Circular RNAs
Circular RNAs (circRNAs) are a novel class of highly enriched non-coding RNAs that regulate gene expression in normal and diseased brains. However, despite the demonstrated circRNA function in human neurons, circRNA landscapes in other brain cells remain elusive, partly due to the lack of an effective means for circRNA identification. A team led by Dr. Ying Bao has developed CARP (CircRNA identification using A-tailing RNase R approach and Pseudo-reference alignment), a comprehensive computational framework that allows for sensitive, accurate, and quantitative circRNA identification.

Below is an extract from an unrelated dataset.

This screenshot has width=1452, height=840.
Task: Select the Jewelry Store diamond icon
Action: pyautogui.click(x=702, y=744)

As described in this study, the team used CARP to identify developmentally programmed circRNA landscapes and novel circRNA-miRNA-mRNA pathways in human oligodendroglia, the myelinating cells that govern neuronal conductance. The team's work offered a methodological advancement in circRNA discovery and revealed novel insights that govern early differentiation of human oligodendroglia, a key step affected in numerous myelin-related human brain diseases. Taking advantage of these established experimental and computational platform, Dr. Bao's lab is currently exploring the key circRNA dysregulation and their potential contribution to Alzheimer's disease.
Neonatal GALT
In this manuscript, a team led by Dr. Judith Fridovich-Keil presents the results of a time course study using a self-complimentary AAV9 vector to restore GALT activity shortly after birth in a GALT-null rat model of classic galactosemia. The results document restoration of GALT activity in both liver and brain as well as clear metabolic rescue in these and other tissues.

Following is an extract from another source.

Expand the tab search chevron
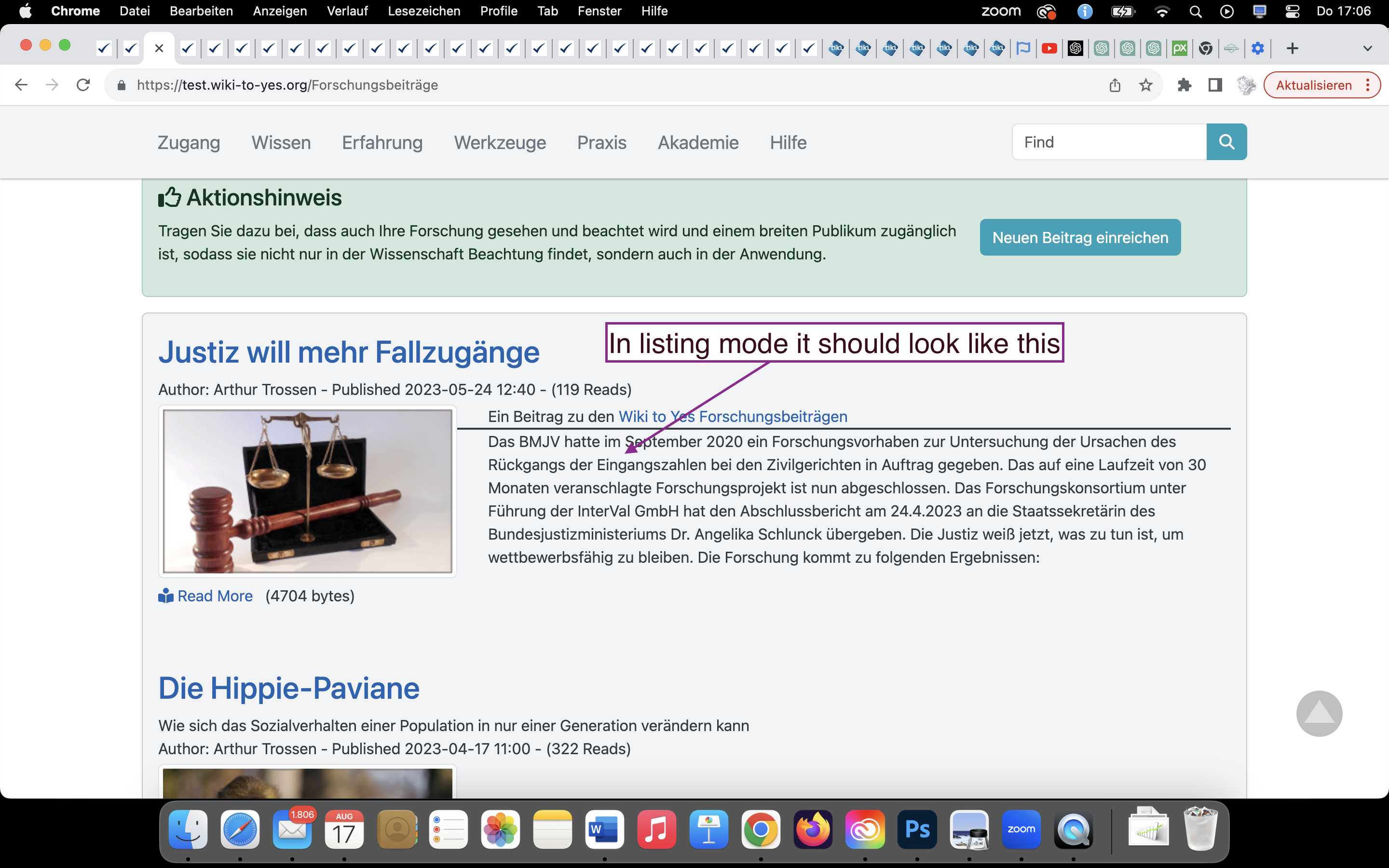The width and height of the screenshot is (1389, 868). [1367, 48]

The team also demonstrated significant correction of two adverse outcomes associated with classic galactosemia: cataracts and pre-pubertal growth delay. Combined, these pre-clinical data demonstrate the promise of gene therapy as a possible intervention for improved patient outcomes in classic galactosemia.
TIGAR-V2
Dr. Jingjing Yang's lab has developed an efficient tool named TIGAR-V2 for enabling Transcriptome-wide Association Studies (TWAS), which can fit both Elastic-Net penalized regression model and nonparametric Bayesian Dirichlet Process regression model for training gene expression imputation models. TIGAR-V2 conducts both Burden and Variance component TWAS testing using both individual-level and summary-level GWAS data.
Dr. Yang's lab has also provided trained gene expression imputation models by nonparametric Bayesian method for 49 tissue types from GTEx V8.